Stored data
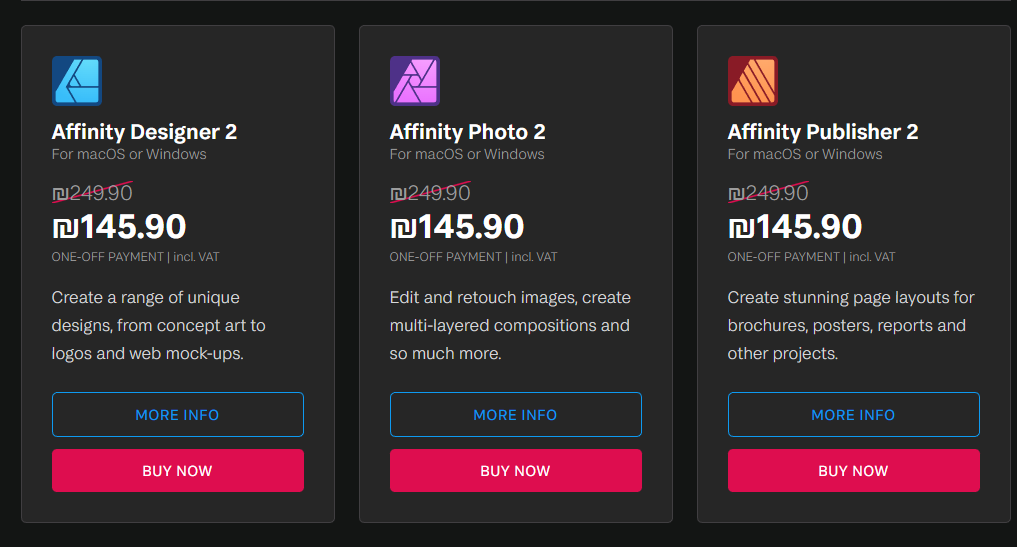Click the Publisher 2 description about page layouts
The width and height of the screenshot is (1017, 547).
pyautogui.click(x=850, y=325)
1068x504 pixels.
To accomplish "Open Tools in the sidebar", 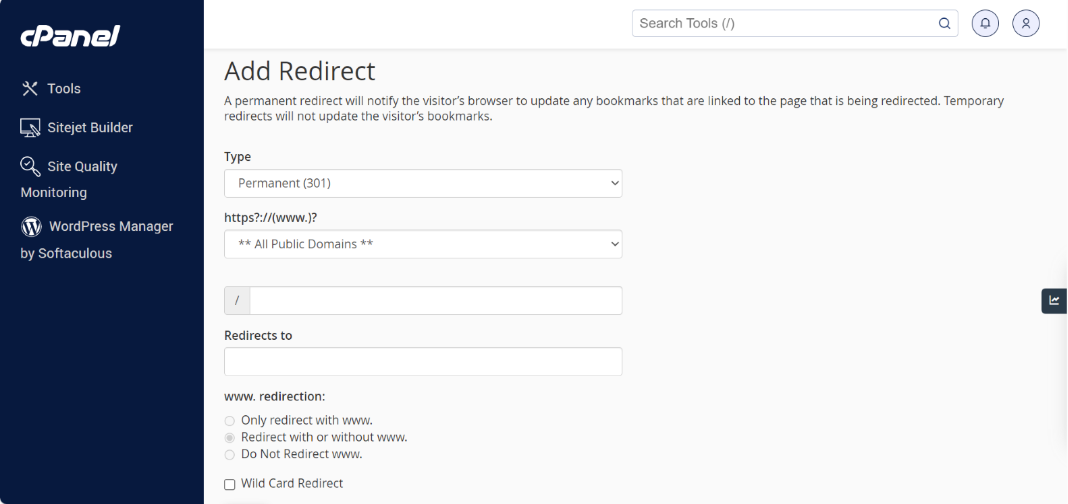I will tap(63, 89).
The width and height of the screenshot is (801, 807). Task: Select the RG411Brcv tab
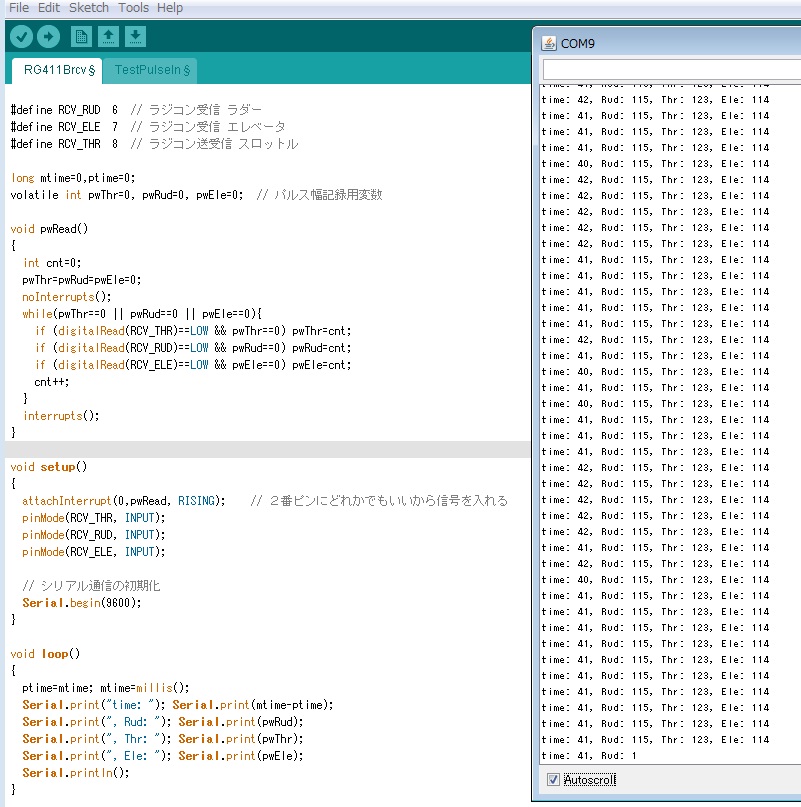(59, 70)
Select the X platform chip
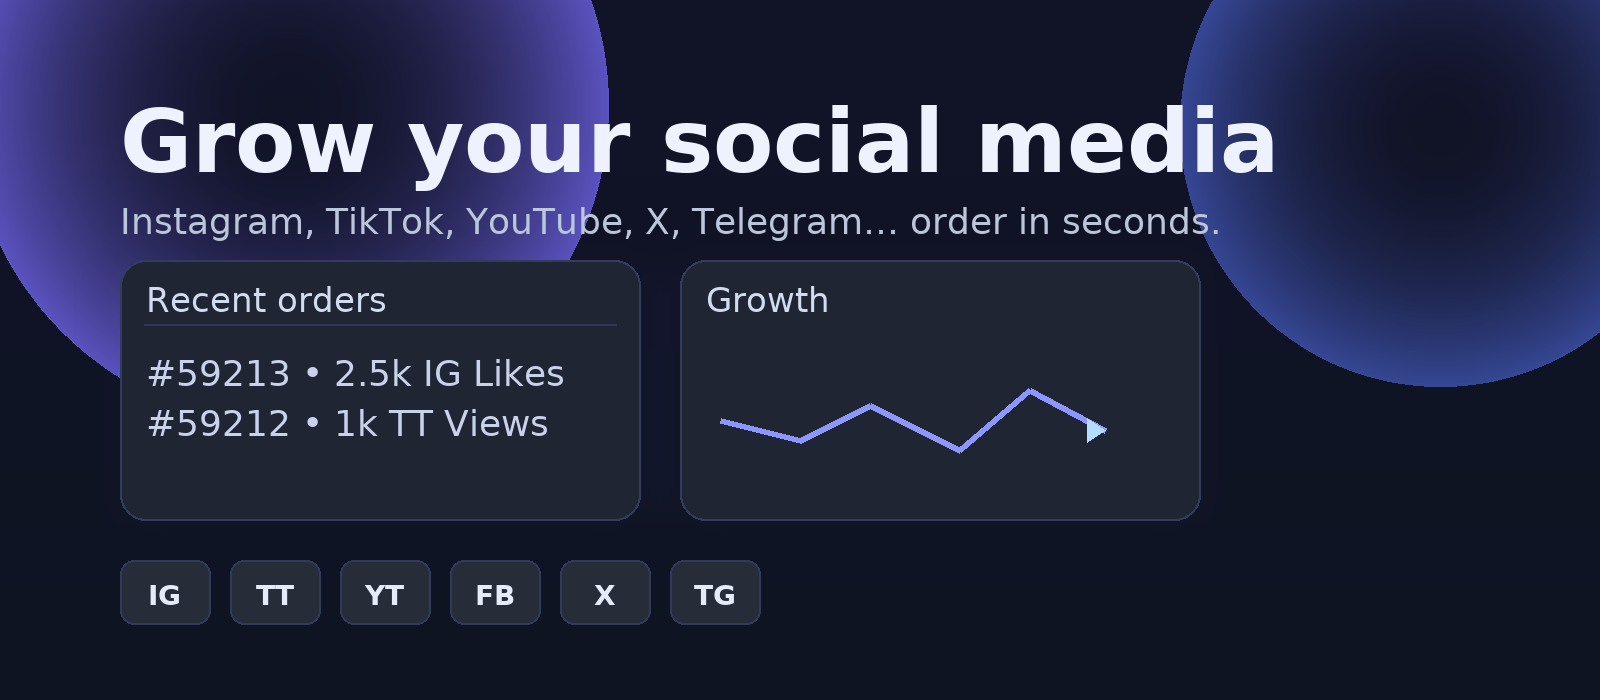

Exercise description
Final stretch of the data: repeat exactly each line from the one containing "The width and height of the screenshot is (801, 807)." through the last, and omit all pictures.

Output below
The width and height of the screenshot is (801, 807). Task: Select the RG411Brcv tab
(59, 70)
Select the X platform chip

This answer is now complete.